Noel Thompson, Mary Tavy, Devon,
Mr Osborne is not suggesting any alternative ways and he doesn't specify the Tory way to get out of this mess
Chris, Manchester,
18 months left of a labour government. God help us. We're finished. Gordon has wrecked pensions, housing, the banks, the economy. What's left for him to wreck? Our future?
Richard, London, UK
He is absolutely correct. Stop the waste and control, do something that will have an immediate impact to the people. Cut VAT, cut taxes, cut interest rates and keep them low.
Simon Sewing, Sterling, Scotland
Keep in mind that somebody has to pay for this global bailout. Also, will any of these ex-CEO's be prosecuted anywhere in the world for what they've done?
T, Kansas City, US
I remember the last time the Tories cut my tax's - they put my mortgage rate up to 17.25%!!!!
No economic policy now , no economic policy then - just fools that have never even had a mortgage!!!
Richard, wilmslow, uk
Ian, London, does it not strike you as sensible that the Tories are not very forthcoming with new, innovative policies, since every time they do NuLab nick them and pass them off as their own.

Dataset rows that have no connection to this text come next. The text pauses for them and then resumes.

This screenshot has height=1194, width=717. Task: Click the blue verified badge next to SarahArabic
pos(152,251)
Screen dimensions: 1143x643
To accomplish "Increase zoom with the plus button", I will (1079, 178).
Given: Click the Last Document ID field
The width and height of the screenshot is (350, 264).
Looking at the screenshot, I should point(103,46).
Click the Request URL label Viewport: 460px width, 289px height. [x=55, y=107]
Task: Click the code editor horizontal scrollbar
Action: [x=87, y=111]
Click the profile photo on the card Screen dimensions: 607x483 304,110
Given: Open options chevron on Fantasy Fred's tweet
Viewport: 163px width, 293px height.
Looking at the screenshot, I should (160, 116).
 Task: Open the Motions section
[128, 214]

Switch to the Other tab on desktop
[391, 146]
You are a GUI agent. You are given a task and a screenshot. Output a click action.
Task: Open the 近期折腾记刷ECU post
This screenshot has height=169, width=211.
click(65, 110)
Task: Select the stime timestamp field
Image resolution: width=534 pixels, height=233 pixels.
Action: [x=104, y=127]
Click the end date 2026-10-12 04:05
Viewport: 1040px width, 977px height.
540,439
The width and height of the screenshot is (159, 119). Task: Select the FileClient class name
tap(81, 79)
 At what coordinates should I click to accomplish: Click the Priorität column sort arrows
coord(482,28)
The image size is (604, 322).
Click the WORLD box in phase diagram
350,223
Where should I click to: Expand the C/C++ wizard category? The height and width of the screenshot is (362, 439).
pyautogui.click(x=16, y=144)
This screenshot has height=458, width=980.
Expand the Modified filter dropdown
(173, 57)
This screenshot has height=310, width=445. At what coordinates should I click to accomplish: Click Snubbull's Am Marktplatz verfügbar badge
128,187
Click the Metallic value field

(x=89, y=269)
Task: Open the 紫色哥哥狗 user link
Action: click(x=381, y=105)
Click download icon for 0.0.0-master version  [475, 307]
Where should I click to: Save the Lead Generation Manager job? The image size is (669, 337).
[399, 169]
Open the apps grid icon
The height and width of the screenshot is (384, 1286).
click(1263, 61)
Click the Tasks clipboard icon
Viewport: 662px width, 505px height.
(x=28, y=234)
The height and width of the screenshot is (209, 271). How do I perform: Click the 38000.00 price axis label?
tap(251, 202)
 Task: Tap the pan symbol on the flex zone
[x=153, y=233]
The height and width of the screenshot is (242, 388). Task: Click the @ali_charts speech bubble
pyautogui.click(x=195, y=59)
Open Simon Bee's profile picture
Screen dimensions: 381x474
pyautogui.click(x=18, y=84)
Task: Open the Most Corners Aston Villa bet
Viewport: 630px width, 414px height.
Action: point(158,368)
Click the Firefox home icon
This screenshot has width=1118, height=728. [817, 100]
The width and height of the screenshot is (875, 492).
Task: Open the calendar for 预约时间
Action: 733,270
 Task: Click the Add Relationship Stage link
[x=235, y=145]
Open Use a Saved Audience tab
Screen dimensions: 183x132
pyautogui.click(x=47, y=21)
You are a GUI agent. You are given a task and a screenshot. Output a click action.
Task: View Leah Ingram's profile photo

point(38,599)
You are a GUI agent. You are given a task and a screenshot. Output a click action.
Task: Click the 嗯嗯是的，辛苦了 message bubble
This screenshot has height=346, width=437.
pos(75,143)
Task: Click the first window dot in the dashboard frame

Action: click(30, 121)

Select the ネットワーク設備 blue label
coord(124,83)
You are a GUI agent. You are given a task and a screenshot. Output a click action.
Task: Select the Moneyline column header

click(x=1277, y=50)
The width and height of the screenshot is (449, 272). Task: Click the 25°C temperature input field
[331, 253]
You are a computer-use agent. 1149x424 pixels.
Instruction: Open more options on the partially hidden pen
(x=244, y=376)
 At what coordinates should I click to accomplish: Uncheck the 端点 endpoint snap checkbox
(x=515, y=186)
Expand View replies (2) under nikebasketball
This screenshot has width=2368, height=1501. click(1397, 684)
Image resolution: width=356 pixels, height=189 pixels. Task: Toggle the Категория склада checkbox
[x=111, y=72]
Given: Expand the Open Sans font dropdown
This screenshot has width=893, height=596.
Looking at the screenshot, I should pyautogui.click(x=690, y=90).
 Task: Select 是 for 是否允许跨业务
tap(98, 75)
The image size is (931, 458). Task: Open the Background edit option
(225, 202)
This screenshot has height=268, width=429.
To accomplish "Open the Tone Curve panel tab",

It is not the Tories who are bereft of ideas, but NuLab.
Yorkie, London,
When are the Tories going to get a policy. More to the point when are the media going to start probing them for their complete lack of either policy.
They simply can't keep getting away with indignent anger while having no plan and playing sound bite politics.
Ian, London, England
A cut in taxes! This is Labour we're talking about.